Wie schätzen Sie derzeit den TuS Holzheim ein ?

SCHERER: Wie gesagt, ich kenne die Mannschaft zumindest von der Papierform und muss die Spieler erst kennenlernen. Ich glaube, da ist schon einiges Potential drin und neues wachzurütteln.

Jugendarbeit ist bei jedem Verein und bei jeder Sportart oftmals nur ein Schlagwort. Was finden Sie in dieser Hinsicht beim TuS Holzheim vor ?

SCHERER: Der TuS Holzheim steht für eine Jugendarbeit. Durch meine ständigen Beobachtungen in diesem Bereich weiß ich, dass die jüngsten Mannschaften des TuS bis zur A-Jugend in Hessens Spitze mitspielen. Das ist wichtig für die Zukunft, denn es sollen ja möglichst viele Nachwuchsspieler irgendwann einmal in der 1. Mannschaft integriert werden.

Was ist machbar mit dem TuS Holzheim. Ist die Oberliga Utopie ?

SCHERER: Die Oberliga ist keine Utopie. Die Oberliga ist für den TuS ein realistisches Ziel. Der Schlüssel zum Erfolg ist natürlich Training, Training, Training. Die Spieler müssen gewillt sein, drei Mal in der Woche intensiv zu trainieren. Der Trainingsfleiß ist enorm wichtig. Bei meinen Trainingseinheiten werde ich wie bisher penetrant vorgehen und die eine oder andere Situation so lange trainieren, bis sie in den Köpfen der Spieler verfestigt ist.

Wenn Sie irgendwann einmal den TuS Holzheim verlassen. Was sollten die Leute dann über Sie sagen ?

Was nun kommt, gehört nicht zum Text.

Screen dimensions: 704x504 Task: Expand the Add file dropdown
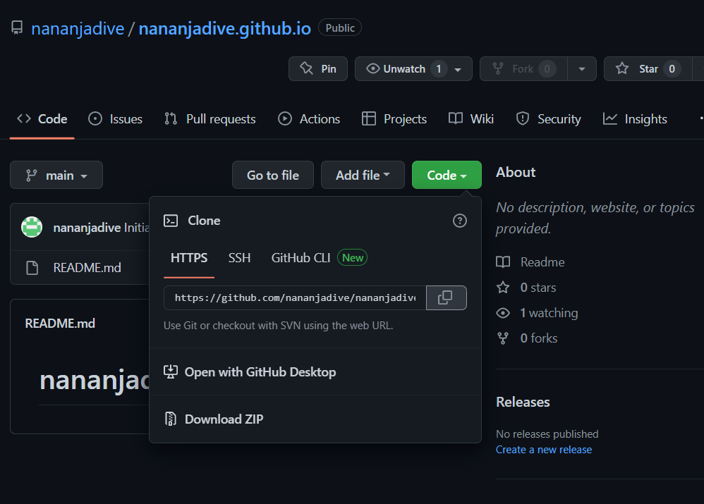tap(363, 174)
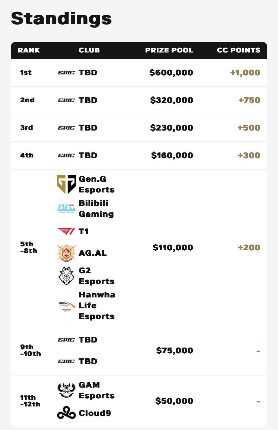Viewport: 278px width, 430px height.
Task: Click the Bilibili Gaming logo
Action: 66,209
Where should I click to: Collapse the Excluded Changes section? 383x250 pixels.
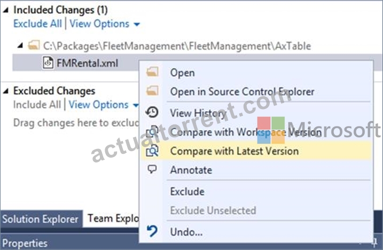pos(6,91)
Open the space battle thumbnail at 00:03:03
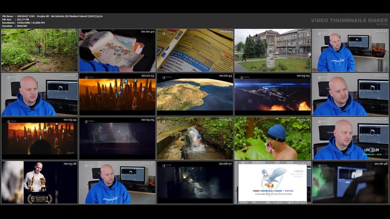The width and height of the screenshot is (390, 219). pos(273,94)
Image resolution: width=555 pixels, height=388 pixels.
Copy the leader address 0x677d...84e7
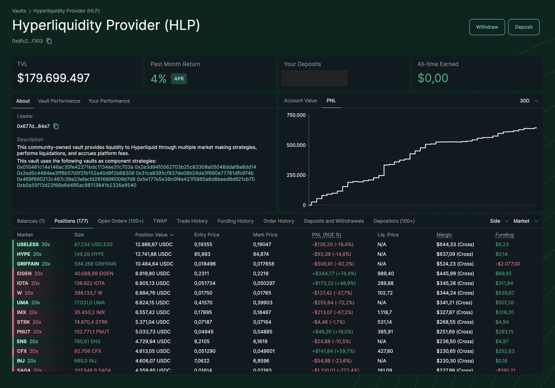pyautogui.click(x=56, y=126)
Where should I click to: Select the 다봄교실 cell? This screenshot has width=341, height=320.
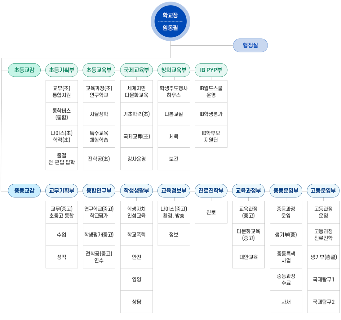tap(174, 114)
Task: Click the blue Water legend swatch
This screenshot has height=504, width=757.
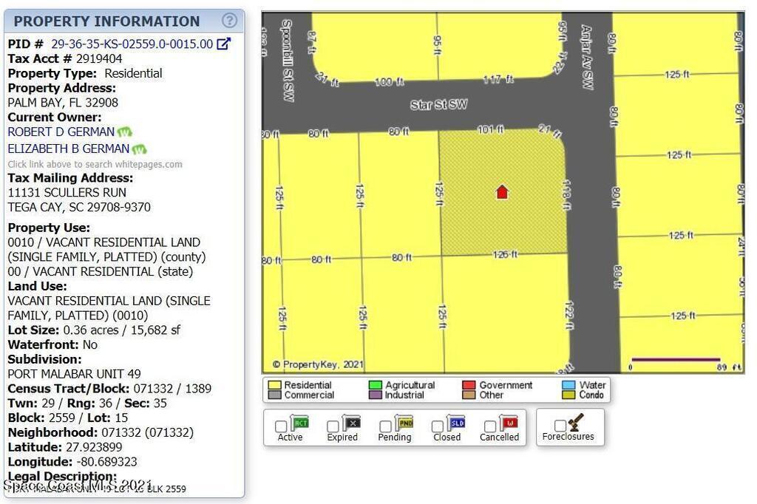Action: 568,385
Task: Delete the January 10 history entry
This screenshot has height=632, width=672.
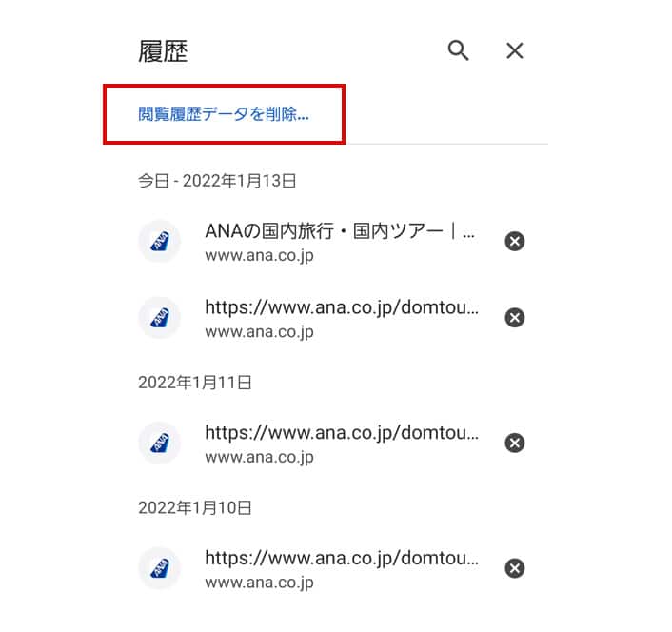Action: 514,568
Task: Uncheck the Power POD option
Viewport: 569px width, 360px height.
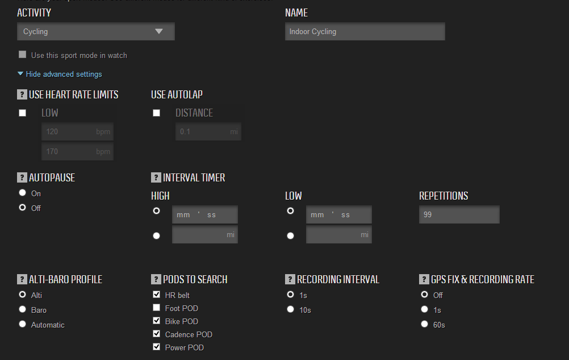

SCHERER: Jeder Spieler soll sagen, der Thomas Scherer hat mich nach vorn gebracht. Die Mannschaft soll das Umschaltspiel, das sie in die Oberliga gebracht hat, loben. Die Leute sollen jedoch auch sagen, Thomas Scherer hat sich nicht nur um die Seniorenmannschaft gekümmert, sondern auch ein Auge auf die Jugendmannschaften gehabt. Und: Thomas Scherer war immer präsent und es war eine schöne Zeit mit ihm.